CULTURA

Venezia1600: il Lido, un'isola di contraddizioni

Se chiediamo a dieci persone che sono state al Lido che cos'è per loro quest'isola, probabilmente ci troveremo di fronte a dieci risposte diverse, nel peggiore dei casi anche contraddittorie.
Patria del glamour per alcuni, apoteosi del peggior turismo veneziano per altri, passando per chi la definisce un'oasi di tranquillità, un rifugio dove trascorrere una serena pensione, un posto da chiamare "casa", con tutti i pro e i contro.
Forse il Lido di Venezia è tutte queste cose insieme, o magari lo è una alla volta, in momenti diversi: durante l'anno è un luogo tranquillo e sonnolento, discretamente lontano dalla mondanità di altre isole, con i pochi abitanti che dividono il territorio con gli onnipresenti gabbiani.
Ma con la bella stagione il Lido si trasforma: turisti italiani e stranieri sbarcano dal ferry con tanto di auto colme di valigie, destinate a riempire gli armadi delle seconde case o degli hotel, per pochi giorni o varie settimane. E poi, l'apice: perché a fine agosto c'è la Mostra del Cinema, con tutta la patina di glamour che si porta dietro, insieme agli sbarchi di attori famosi che sorridono ai fotografi e ai curiosi armati di smartphone.

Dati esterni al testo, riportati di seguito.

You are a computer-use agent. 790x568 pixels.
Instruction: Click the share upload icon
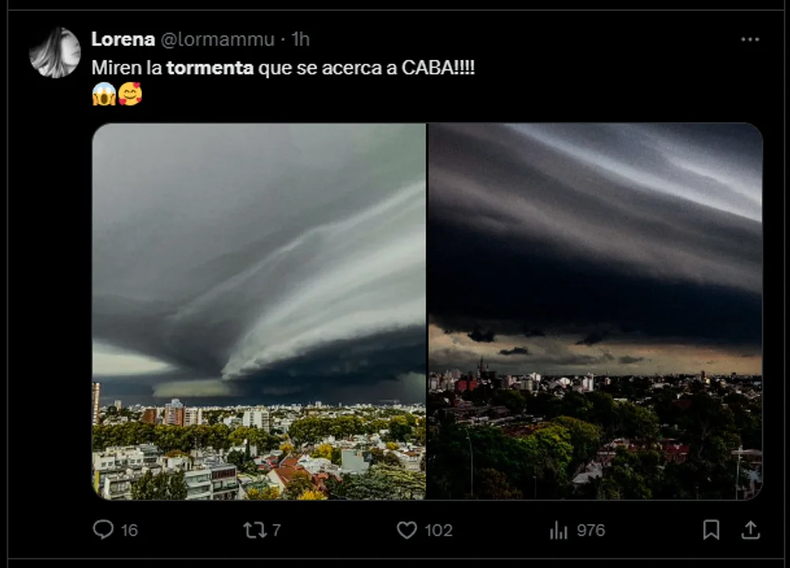(x=750, y=530)
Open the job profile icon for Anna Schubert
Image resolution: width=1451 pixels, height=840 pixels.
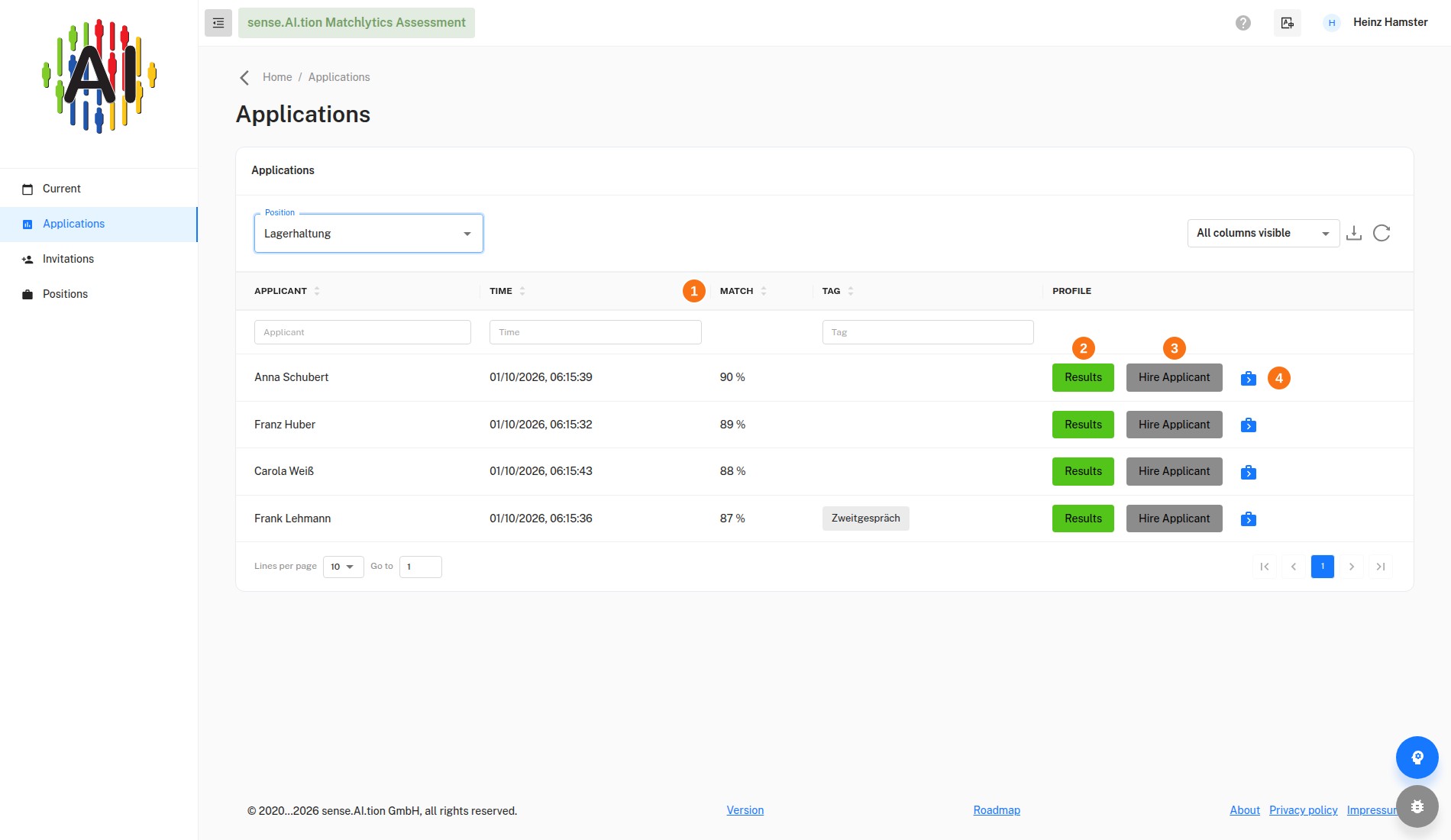tap(1249, 378)
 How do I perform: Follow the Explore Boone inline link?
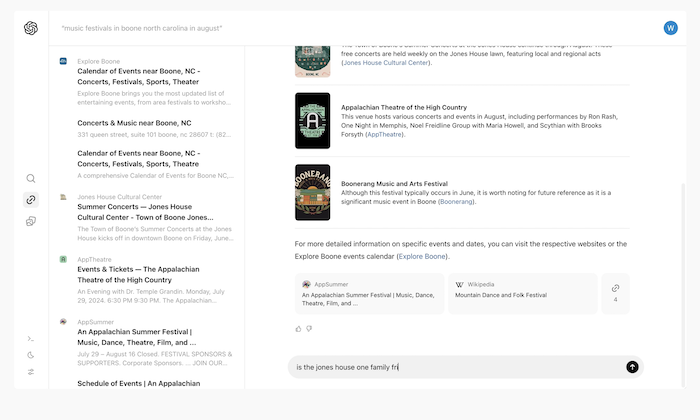coord(422,256)
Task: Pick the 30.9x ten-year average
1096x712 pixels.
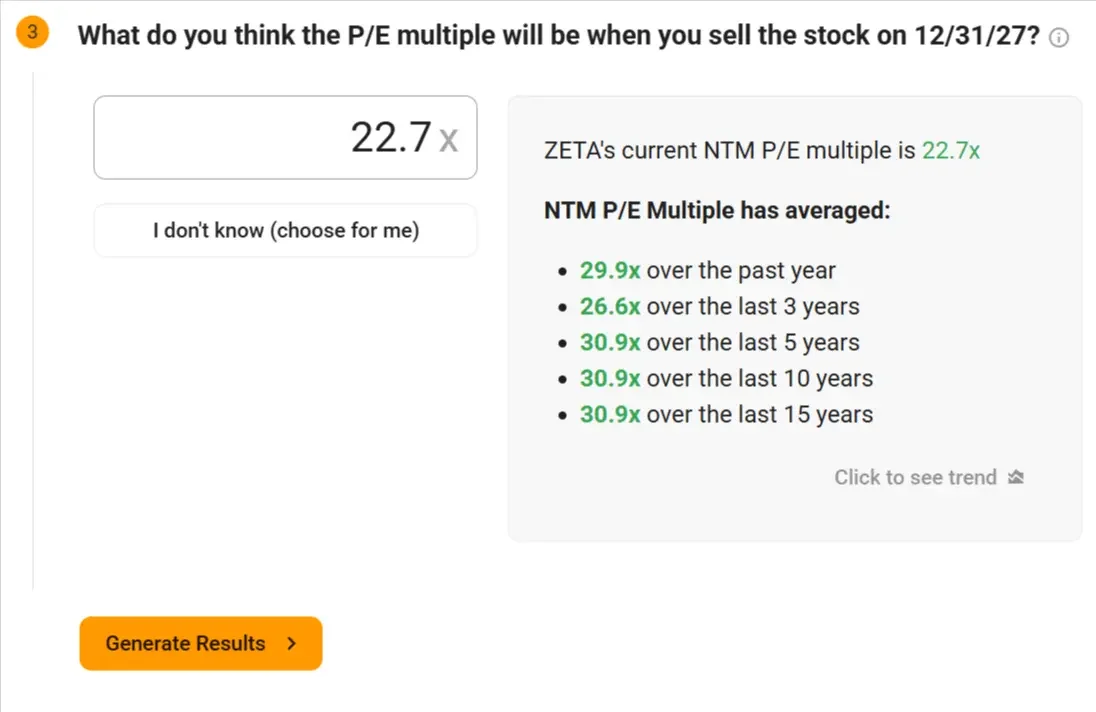Action: (610, 378)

Questa trasformazione stagionale è lo specchio di quella che si è verificata nel corso di un secolo: uno straniero che sbarca a Santa Maria Elisabetta, magari proprio per la Mostra del Cinema, difficilmente potrebbe immaginare che il Lido di Venezia un tempo era un'isola militare. Eppure è proprio così: quella che oggi è una destinazione turistica, una volta era una palude acquitrinosa quasi deserta, che non faceva gola a nessuno.
Solo a cavallo tra Otto e Novecento si è cominciato a scorgere le immense potenzialità di intrattenimento (e quindi di guadagno) che un luogo del genere poteva offrire, e con la velocità che impone lo spirito imprenditoriale la trasformazione ha avuto inizio. Ma esattamente com'è avvenuta? Lo abbiamo chiesto all'architetto Irina Baldescu, membro dell'Associazione di studiosi "Storia della città", che ha pubblicato un articolo sul tema nell'annuario dell'associazione (Il lido di Venezia tra Otto e Novecento: modelli urbanistici della villeggiatura).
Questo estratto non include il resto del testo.